RiTa
index
Name RiParser
Description Tree-based parser for recursive syntactic annotations, e.g., noun-phrases, using the Penn conventions.
An example:
     String s = "The black cat crossed my path.";
     RiParser parser = new RiParser();
     String result = parser.parse(s);
     System.out.println(result);
Note: to use this object, first download the rita statistical models (rita.me.models.zip) and unpack them into the 'rita' directory in your libraries directory within your processing sketchbook, e.g., $SKETCH_PAD/libraries/rita/models. You may also specify an alternative directory (an absolute path) for the models via RiTa.setModelDir();

This object is most useful when used with the RiTaServer as it can take significant time to load the necessary statisical models.

Primarily just a wrapper for the OpenNLP(http://opennlp.sourceforge.net) parser with some minor modifications/simplifications.

For more info see: Berger & Della Pietra's paper: 'A Maximum
Entropy Approach to Natural Language Processing', which
provides a good introduction to the maxent framework.

The full tag set follows:

  • S - simple declarative clause, i.e. one that is not introduced by a (possible empty) subordinating conjunction or a wh-word and that does not exhibit subject-verb inversion.

- - - - - - -

## Required actions
A. According to the RiParser documentation, which parser is the object primarily a wrapper for?
B. Reproduce the passage of the RiParser documentation from "The full tag" up to and including "exhibit subject-verb inversion.".

- - - - - - -

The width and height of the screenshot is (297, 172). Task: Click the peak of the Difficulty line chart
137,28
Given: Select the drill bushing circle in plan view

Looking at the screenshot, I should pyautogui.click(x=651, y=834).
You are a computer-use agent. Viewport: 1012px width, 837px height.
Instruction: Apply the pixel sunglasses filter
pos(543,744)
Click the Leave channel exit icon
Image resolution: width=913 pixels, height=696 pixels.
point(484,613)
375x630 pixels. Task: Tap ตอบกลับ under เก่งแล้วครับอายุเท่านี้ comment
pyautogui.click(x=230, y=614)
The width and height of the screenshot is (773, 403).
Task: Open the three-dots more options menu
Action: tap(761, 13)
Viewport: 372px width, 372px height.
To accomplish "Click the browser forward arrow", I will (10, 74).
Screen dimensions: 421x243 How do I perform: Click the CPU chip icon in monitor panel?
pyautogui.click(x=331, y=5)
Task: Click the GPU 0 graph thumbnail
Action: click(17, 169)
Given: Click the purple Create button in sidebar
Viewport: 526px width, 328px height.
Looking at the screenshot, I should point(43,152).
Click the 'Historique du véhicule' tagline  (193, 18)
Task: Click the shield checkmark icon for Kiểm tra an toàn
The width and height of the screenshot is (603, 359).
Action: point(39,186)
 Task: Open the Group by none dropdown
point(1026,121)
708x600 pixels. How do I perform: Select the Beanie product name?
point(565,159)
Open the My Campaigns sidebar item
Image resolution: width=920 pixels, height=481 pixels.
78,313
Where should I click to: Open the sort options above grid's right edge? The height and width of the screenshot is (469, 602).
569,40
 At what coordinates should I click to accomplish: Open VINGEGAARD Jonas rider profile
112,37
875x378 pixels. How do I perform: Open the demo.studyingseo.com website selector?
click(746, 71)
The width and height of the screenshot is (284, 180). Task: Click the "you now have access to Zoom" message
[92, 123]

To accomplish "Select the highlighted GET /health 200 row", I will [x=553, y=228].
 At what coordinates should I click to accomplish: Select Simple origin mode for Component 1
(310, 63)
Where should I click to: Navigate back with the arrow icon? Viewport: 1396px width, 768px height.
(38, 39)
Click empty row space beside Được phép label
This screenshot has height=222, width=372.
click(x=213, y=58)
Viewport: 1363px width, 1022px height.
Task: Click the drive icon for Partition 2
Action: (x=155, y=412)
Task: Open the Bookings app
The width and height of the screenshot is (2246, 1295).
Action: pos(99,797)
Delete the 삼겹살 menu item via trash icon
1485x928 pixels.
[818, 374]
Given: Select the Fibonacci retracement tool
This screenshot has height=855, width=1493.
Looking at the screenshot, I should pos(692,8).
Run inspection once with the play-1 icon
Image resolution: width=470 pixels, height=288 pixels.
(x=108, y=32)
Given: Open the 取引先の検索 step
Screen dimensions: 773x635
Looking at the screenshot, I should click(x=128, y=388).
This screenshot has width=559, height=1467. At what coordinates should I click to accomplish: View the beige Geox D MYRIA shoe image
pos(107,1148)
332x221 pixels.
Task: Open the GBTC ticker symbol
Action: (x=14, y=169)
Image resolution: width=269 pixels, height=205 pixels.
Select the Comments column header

- - - - - - -

## Results for each task
A. The OpenNLP parser.

B.
The full tag set follows:

  • S - simple declarative clause, i.e. one that is not introduced by a (possible empty) subordinating conjunction or a wh-word and that does not exhibit subject-verb inversion.